Я знал, как нужно себя держать. Ни слова о делах, ни одного скользкого намека; нужно забыть необычайные способности Розы, благодаря которым она заслужила кличку „Железной кобылы“, забыть беседы о любви, которые Фрицци вела с торговцем скота Стефаном Григоляйтом, забыть, как пляшет Кики на рассвете вокруг корзинки с булочками. Беседы, которые велись здесь, были достойны любого дамского общества.
— Всё уже приготовлено, Лилли? — спросил я.
Она кивнула:
— Приданым я запаслась давно.
— Великолепное приданое, — сказала Роза. — Всё полностью, вплоть до последнего кружевного покрывальца.
— А зачем нужны кружевные покрывальца? — спросил я.
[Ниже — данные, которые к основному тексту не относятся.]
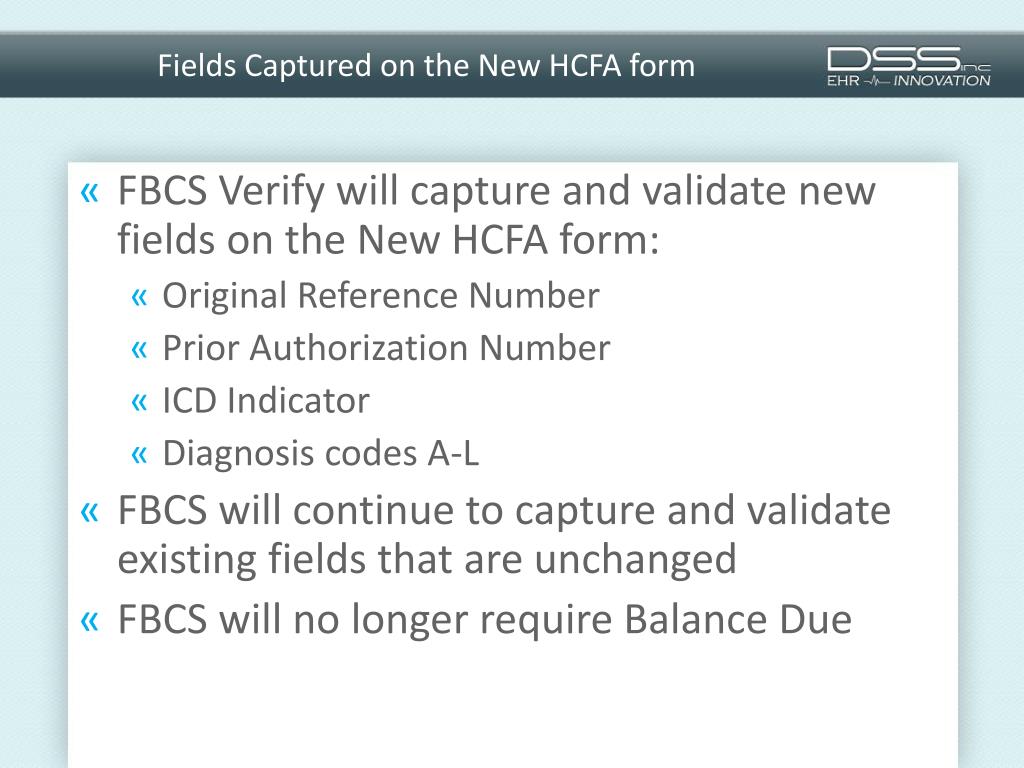The image size is (1024, 768).
Task: Click the bullet before Prior Authorization Number
Action: click(139, 349)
— Ну что ты, Робби! — Роза посмотрела на меня так укоризненно, что я поспешил вспомнить. Кружевные покрывала, вязанные вручную и покрывающие диваны и кресла, — это же символ мещанского уюта, священный символ брака, утраченного рая. Ведь никто из них не был проституткой по темпераменту; каждую привело к этому крушение мирного обывательского существования. Их тайной мечтой была супружеская постель, а не порок. Но ни одна никогда не призналась бы в этом.
Я сел к пианино. Роза уже давно ожидала этого. Она любила музыку, как все такие девицы. Я сыграл на прощанье снова те песни, которые любили она и Лилли. Сперва „Молитву девы“. Название не совсем уместное именно здесь, но ведь это была только бравурная пьеска со множеством бренчащих аккордов. Потом „Вечернюю песню птички“, „Зарю в Альпах“, „Когда умирает любовь“, „Миллионы Арлекина“ и в заключение „На родину хотел бы я вернуться“. Это была любимая песня Розы. Ведь проститутки — это самые суровые и самые сентиментальные существа. Все дружно пели, Кики вторил.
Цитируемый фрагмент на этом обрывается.